### Supplied records
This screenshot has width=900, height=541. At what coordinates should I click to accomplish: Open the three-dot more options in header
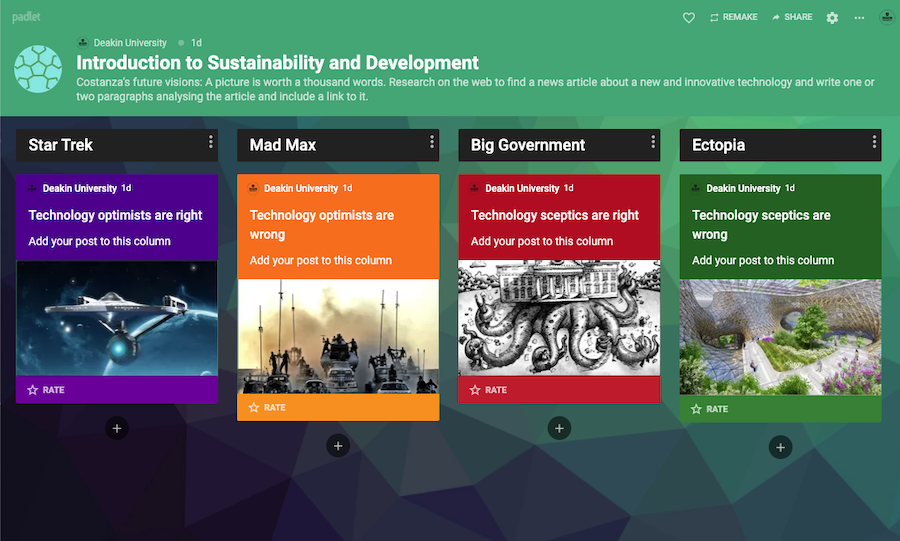pos(859,18)
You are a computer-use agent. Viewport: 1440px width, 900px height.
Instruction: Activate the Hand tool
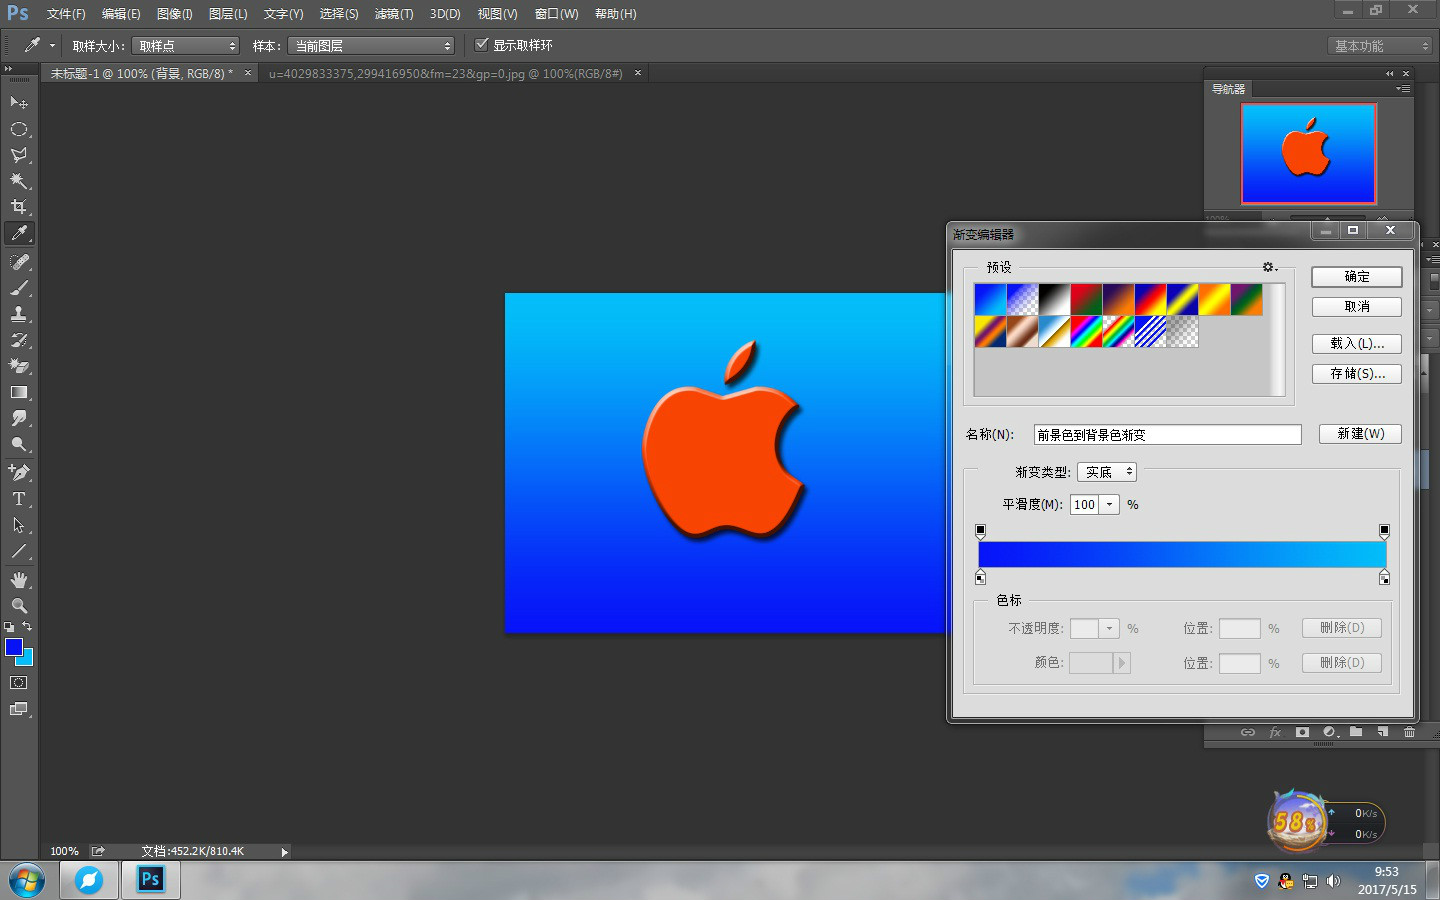click(19, 580)
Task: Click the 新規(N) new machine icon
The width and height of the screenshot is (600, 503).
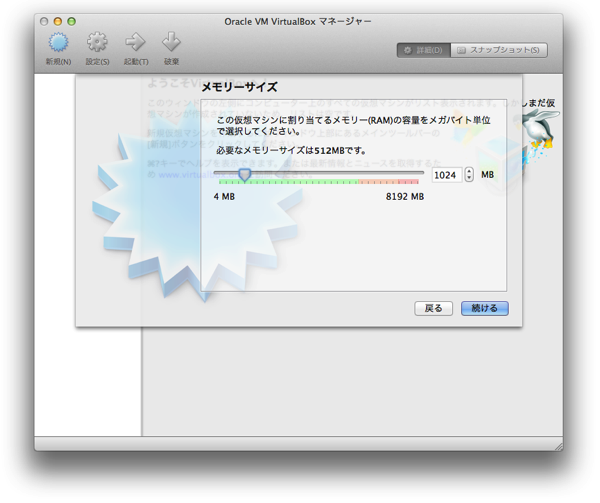Action: pyautogui.click(x=59, y=43)
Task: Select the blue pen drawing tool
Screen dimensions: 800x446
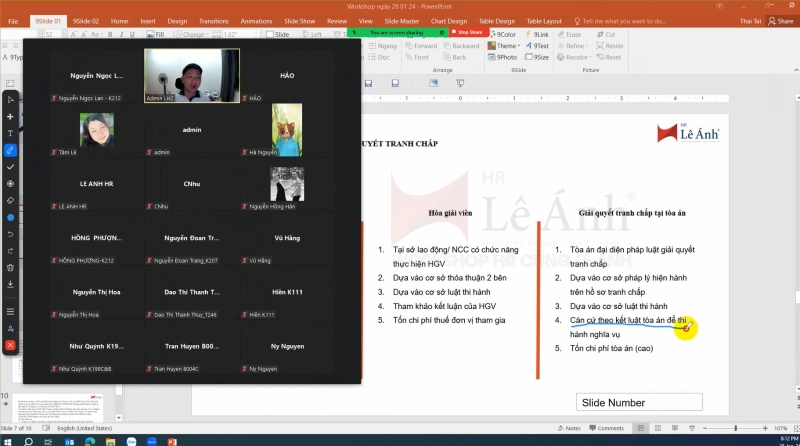Action: [11, 150]
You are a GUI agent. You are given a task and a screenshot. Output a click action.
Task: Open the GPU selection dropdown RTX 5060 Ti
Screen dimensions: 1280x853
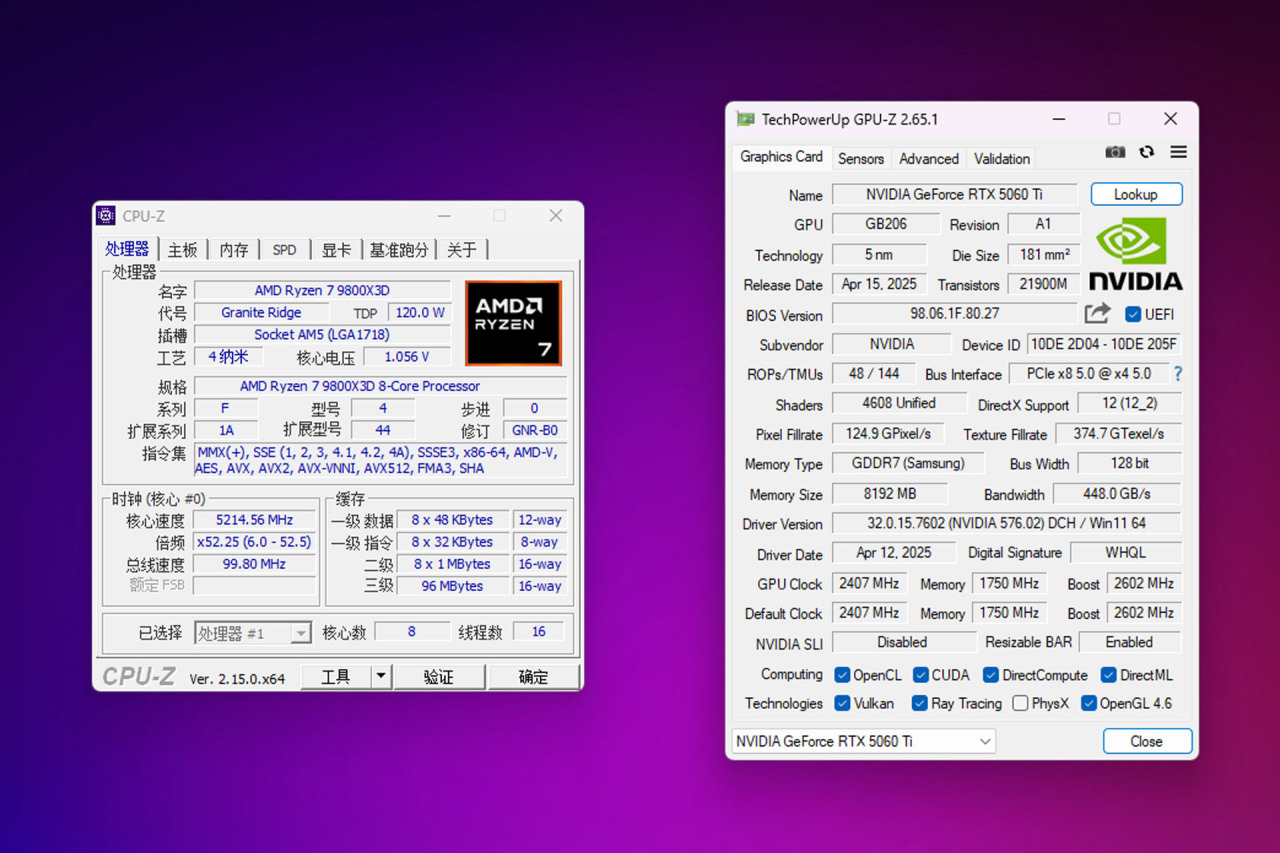pos(863,741)
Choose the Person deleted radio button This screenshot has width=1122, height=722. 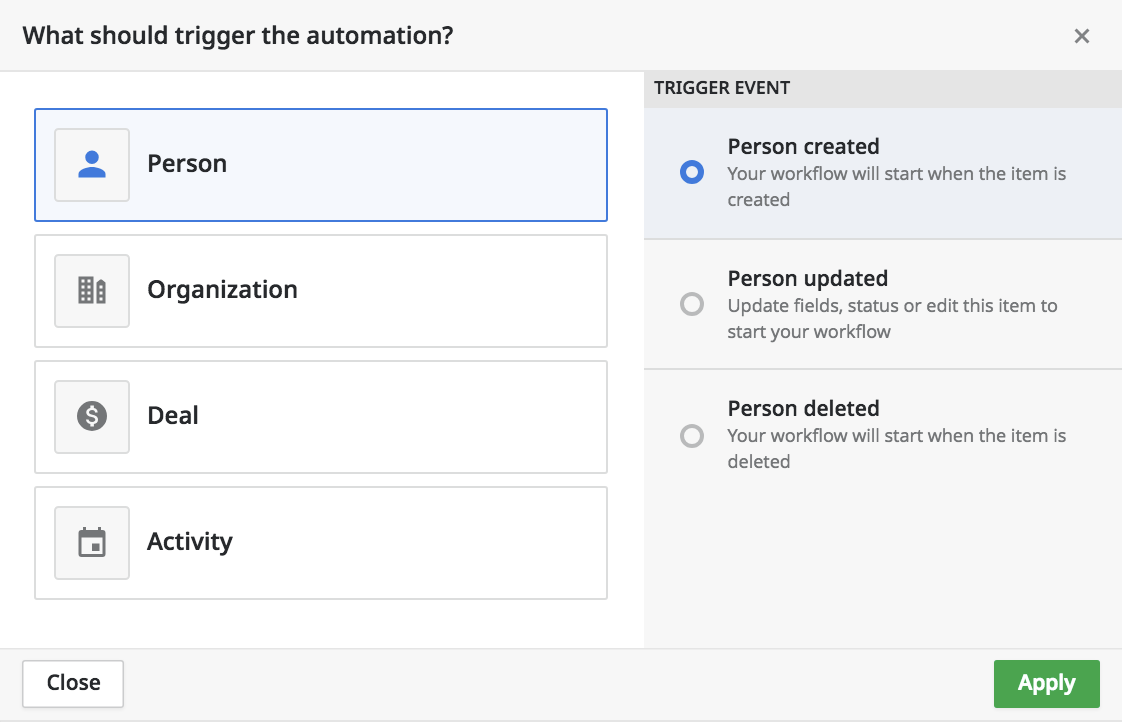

### Instructions for the task
Copy the lines above word for word, leaving out the pictures.

### Response to this task
This screenshot has width=900, height=541. At what coordinates should I click to accomplish: Open the three-dot more options in header
pos(859,18)
You are a computer-use agent. Viewport: 1440px width, 900px height.
Instruction: Activate the Hand tool
click(19, 580)
Task: Click the 新規(N) new machine icon
The width and height of the screenshot is (600, 503).
Action: pyautogui.click(x=59, y=43)
Task: Select the blue pen drawing tool
Screen dimensions: 800x446
Action: [11, 150]
You are a GUI agent. You are given a task and a screenshot. Output a click action.
Task: Open the GPU selection dropdown RTX 5060 Ti
Screen dimensions: 1280x853
pos(863,741)
Choose the Person deleted radio button This screenshot has width=1122, height=722. 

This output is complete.